* OBJECTIF *
Recopiez tout le matériel en remplaçant « column header » par « column heading », sans rien changer d'autre.

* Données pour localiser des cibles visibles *
________

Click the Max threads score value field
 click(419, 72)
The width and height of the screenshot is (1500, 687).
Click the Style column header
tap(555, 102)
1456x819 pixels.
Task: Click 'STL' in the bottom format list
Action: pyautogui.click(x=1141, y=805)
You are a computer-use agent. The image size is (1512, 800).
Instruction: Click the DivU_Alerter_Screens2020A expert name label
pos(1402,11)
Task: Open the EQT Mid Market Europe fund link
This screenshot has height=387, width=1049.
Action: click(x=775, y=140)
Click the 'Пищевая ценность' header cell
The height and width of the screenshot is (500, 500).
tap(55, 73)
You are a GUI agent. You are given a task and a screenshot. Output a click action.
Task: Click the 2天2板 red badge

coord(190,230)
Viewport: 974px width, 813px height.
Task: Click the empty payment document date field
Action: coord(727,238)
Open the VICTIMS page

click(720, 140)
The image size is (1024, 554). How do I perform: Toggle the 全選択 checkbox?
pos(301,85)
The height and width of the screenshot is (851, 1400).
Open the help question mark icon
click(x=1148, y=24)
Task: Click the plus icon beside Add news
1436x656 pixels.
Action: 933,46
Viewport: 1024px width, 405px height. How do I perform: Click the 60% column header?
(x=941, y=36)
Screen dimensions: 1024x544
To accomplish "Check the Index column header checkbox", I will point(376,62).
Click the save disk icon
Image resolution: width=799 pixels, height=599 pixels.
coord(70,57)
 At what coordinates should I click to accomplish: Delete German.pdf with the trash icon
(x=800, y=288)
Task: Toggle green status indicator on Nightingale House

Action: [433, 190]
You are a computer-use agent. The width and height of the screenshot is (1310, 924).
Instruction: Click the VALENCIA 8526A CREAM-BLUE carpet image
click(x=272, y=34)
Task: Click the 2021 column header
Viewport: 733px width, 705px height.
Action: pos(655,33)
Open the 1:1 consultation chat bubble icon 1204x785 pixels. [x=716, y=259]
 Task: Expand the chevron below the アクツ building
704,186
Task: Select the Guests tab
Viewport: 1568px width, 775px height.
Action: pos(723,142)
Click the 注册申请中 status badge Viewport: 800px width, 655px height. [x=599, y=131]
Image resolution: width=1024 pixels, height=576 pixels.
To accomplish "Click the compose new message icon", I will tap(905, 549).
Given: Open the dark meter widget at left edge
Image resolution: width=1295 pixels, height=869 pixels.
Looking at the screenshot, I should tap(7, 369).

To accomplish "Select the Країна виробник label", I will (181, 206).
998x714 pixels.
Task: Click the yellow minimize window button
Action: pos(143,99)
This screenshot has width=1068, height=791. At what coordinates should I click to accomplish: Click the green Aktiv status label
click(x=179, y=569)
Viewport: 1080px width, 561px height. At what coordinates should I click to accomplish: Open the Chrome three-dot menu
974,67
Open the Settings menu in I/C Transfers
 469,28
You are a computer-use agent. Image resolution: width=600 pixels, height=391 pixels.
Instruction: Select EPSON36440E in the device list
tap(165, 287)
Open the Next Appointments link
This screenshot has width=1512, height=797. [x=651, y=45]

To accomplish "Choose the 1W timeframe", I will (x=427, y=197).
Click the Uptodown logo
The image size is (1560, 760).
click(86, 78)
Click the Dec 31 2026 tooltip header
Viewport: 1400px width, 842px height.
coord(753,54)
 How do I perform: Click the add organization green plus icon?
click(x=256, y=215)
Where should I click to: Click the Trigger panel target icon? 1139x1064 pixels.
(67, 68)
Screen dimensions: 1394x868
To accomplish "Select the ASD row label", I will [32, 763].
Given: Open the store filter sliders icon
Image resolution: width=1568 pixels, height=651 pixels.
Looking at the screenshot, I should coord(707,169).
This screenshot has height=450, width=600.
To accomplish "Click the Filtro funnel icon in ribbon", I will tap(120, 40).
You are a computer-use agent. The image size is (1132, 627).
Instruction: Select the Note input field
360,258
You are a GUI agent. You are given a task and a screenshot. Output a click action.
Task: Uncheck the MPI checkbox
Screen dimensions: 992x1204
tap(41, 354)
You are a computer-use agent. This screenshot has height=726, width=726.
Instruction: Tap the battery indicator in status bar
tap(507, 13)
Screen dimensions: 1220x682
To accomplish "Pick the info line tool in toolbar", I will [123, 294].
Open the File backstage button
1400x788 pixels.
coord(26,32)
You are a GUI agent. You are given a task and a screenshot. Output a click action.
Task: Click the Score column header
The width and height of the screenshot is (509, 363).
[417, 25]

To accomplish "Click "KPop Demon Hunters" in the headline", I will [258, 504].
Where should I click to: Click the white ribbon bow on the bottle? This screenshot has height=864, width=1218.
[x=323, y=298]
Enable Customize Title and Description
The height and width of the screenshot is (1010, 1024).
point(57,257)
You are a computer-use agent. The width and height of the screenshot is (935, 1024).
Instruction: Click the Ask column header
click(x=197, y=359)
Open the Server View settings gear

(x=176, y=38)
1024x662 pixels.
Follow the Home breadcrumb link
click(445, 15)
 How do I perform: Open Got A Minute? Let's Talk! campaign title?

________

* RÉSULTAT COMPLET *
Click the Max threads score value field
 click(419, 72)
The width and height of the screenshot is (1500, 687).
Click the Style column heading
tap(555, 102)
1456x819 pixels.
Task: Click 'STL' in the bottom format list
Action: pyautogui.click(x=1141, y=805)
You are a computer-use agent. The image size is (1512, 800).
Instruction: Click the DivU_Alerter_Screens2020A expert name label
pos(1402,11)
Task: Open the EQT Mid Market Europe fund link
This screenshot has height=387, width=1049.
Action: click(x=775, y=140)
Click the 'Пищевая ценность' header cell
The height and width of the screenshot is (500, 500).
tap(55, 73)
You are a GUI agent. You are given a task and a screenshot. Output a click action.
Task: Click the 2天2板 red badge

coord(190,230)
Viewport: 974px width, 813px height.
Task: Click the empty payment document date field
Action: coord(727,238)
Open the VICTIMS page

click(720, 140)
The image size is (1024, 554). How do I perform: Toggle the 全選択 checkbox?
pos(301,85)
The height and width of the screenshot is (851, 1400).
Open the help question mark icon
click(x=1148, y=24)
Task: Click the plus icon beside Add news
1436x656 pixels.
Action: 933,46
Viewport: 1024px width, 405px height. How do I perform: Click the 60% column heading?
(x=941, y=36)
Screen dimensions: 1024x544
To accomplish "Check the Index column heading checkbox", I will point(376,62).
Click the save disk icon
Image resolution: width=799 pixels, height=599 pixels.
coord(70,57)
 At what coordinates should I click to accomplish: Delete German.pdf with the trash icon
(x=800, y=288)
Task: Toggle green status indicator on Nightingale House

Action: [433, 190]
You are a computer-use agent. The width and height of the screenshot is (1310, 924).
Instruction: Click the VALENCIA 8526A CREAM-BLUE carpet image
click(x=272, y=34)
Task: Click the 2021 column heading
Viewport: 733px width, 705px height.
Action: pos(655,33)
Open the 1:1 consultation chat bubble icon 1204x785 pixels. [x=716, y=259]
 Task: Expand the chevron below the アクツ building
704,186
Task: Select the Guests tab
Viewport: 1568px width, 775px height.
Action: pos(723,142)
Click the 注册申请中 status badge Viewport: 800px width, 655px height. [x=599, y=131]
Image resolution: width=1024 pixels, height=576 pixels.
To accomplish "Click the compose new message icon", I will tap(905, 549).
Given: Open the dark meter widget at left edge
Image resolution: width=1295 pixels, height=869 pixels.
Looking at the screenshot, I should tap(7, 369).

To accomplish "Select the Країна виробник label", I will (181, 206).
998x714 pixels.
Task: Click the yellow minimize window button
Action: pos(143,99)
This screenshot has width=1068, height=791. At what coordinates should I click to accomplish: Click the green Aktiv status label
click(x=179, y=569)
Viewport: 1080px width, 561px height. At what coordinates should I click to accomplish: Open the Chrome three-dot menu
974,67
Open the Settings menu in I/C Transfers
 469,28
You are a computer-use agent. Image resolution: width=600 pixels, height=391 pixels.
Instruction: Select EPSON36440E in the device list
tap(165, 287)
Open the Next Appointments link
This screenshot has width=1512, height=797. [x=651, y=45]

To accomplish "Choose the 1W timeframe", I will (x=427, y=197).
Click the Uptodown logo
The image size is (1560, 760).
click(86, 78)
Click the Dec 31 2026 tooltip header
Viewport: 1400px width, 842px height.
coord(753,54)
 How do I perform: Click the add organization green plus icon?
click(x=256, y=215)
Where should I click to: Click the Trigger panel target icon? 1139x1064 pixels.
(67, 68)
Screen dimensions: 1394x868
To accomplish "Select the ASD row label", I will [32, 763].
Given: Open the store filter sliders icon
Image resolution: width=1568 pixels, height=651 pixels.
Looking at the screenshot, I should coord(707,169).
This screenshot has height=450, width=600.
To accomplish "Click the Filtro funnel icon in ribbon", I will tap(120, 40).
You are a computer-use agent. The image size is (1132, 627).
Instruction: Select the Note input field
360,258
You are a GUI agent. You are given a task and a screenshot. Output a click action.
Task: Uncheck the MPI checkbox
Screen dimensions: 992x1204
tap(41, 354)
You are a computer-use agent. This screenshot has height=726, width=726.
Instruction: Tap the battery indicator in status bar
tap(507, 13)
Screen dimensions: 1220x682
To accomplish "Pick the info line tool in toolbar", I will [123, 294].
Open the File backstage button
1400x788 pixels.
coord(26,32)
You are a GUI agent. You are given a task and a screenshot. Output a click action.
Task: Click the Score column heading
The width and height of the screenshot is (509, 363).
[417, 25]

To accomplish "Click "KPop Demon Hunters" in the headline", I will [258, 504].
Where should I click to: Click the white ribbon bow on the bottle? This screenshot has height=864, width=1218.
[x=323, y=298]
Enable Customize Title and Description
The height and width of the screenshot is (1010, 1024).
point(57,257)
You are a computer-use agent. The width and height of the screenshot is (935, 1024).
Instruction: Click the Ask column heading
click(x=197, y=359)
Open the Server View settings gear

(x=176, y=38)
1024x662 pixels.
Follow the Home breadcrumb link
click(445, 15)
 How do I perform: Open Got A Minute? Let's Talk! campaign title?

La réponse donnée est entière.